Trecho fornecido.
--*--

Daniele, Pretinha, Deolane e Dayanne em evento na Adega Baronesa, em São Paulo Reprodução Instagram
De olho no closet
A polícia investiga indícios de ligação da advogada Deolane Bezerra com familiares de Marcola, do PCC, envolvidas em um esquema de venda de bolsas de luxo furtadas
A empresária Francisca Alves da Silva, conhecida como Pretinha, recebeu convidadas especiais em 28 de agosto de 2021 na sua boate, a Adega Baronesa, no bairro da Liberdade, área central de São Paulo. Cunhada de Marco Willians Herbas Camacho, o Marcola, líder da facção criminosa Primeiro Comando da Capital, o PCC, Pretinha abriu a casa três anos antes em nome de uma das filhas, Bárbara Alves Mota.

--*--

Dados disponíveis.
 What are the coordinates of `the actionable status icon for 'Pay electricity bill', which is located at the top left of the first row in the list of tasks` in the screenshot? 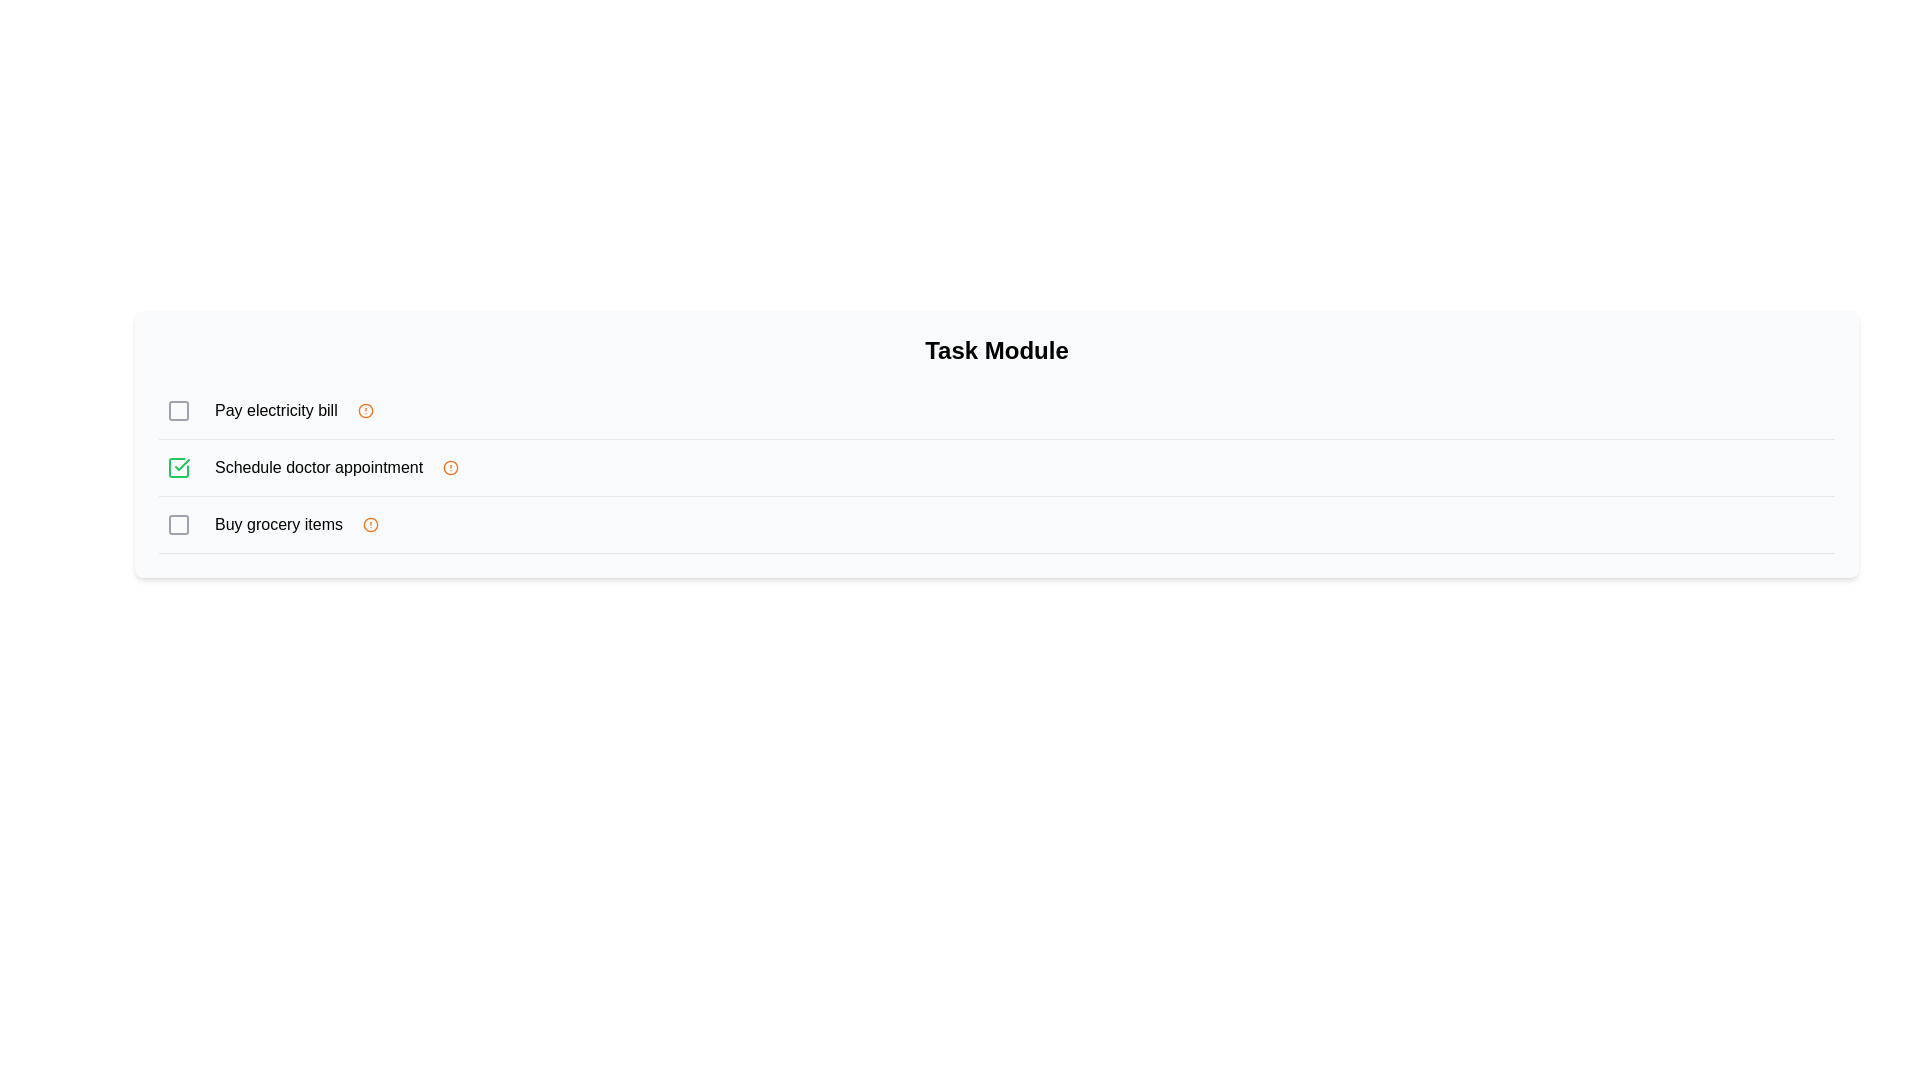 It's located at (178, 410).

--*--

Requisitos.
1/ Liste todas as pessoas identificadas pelo nome na reportagem sobre Deolane Bezerra e a Adega Baronesa.
2/ Prossiga com a redação da reportagem sobre a Adega Baronesa a partir da última frase apresentada.
Os dados provêm de uma fonte distinta da do trecho fornecido.

Respostas.
1/
- Daniele
- Francisca Alves da Silva, a Pretinha
- Deolane Bezerra
- Dayanne
- Marco Willians Herbas Camacho, o Marcola
- Bárbara Alves Mota

2/
Marcaram presença na boate as irmãs Deolane, Daniele e Dayanne Bezerra Santos, todas advogadas. Àquela altura, Deolane havia se tornado uma figurinha fácil de sites de fofoca, a partir de um acontecimento trágico que aconteceu apenas três meses antes: a morte do seu noivo, o MC Kevin, ao cair da varanda de um hotel na Barra da Tijuca, na Zona Oeste do Rio. Quando chegaram à festa, fazia poucos dias que Deolane e as suas irmãs haviam lançado um reality show sobre o trio no Youtube, chamado As doutoras.
Também não passou despercebida a presença de Irene Mendes da Silva, que morava em um apartamento quase em frente à boate. Embora não fosse famosa, era muito próxima tanto de Bárbara quanto de Pretinha.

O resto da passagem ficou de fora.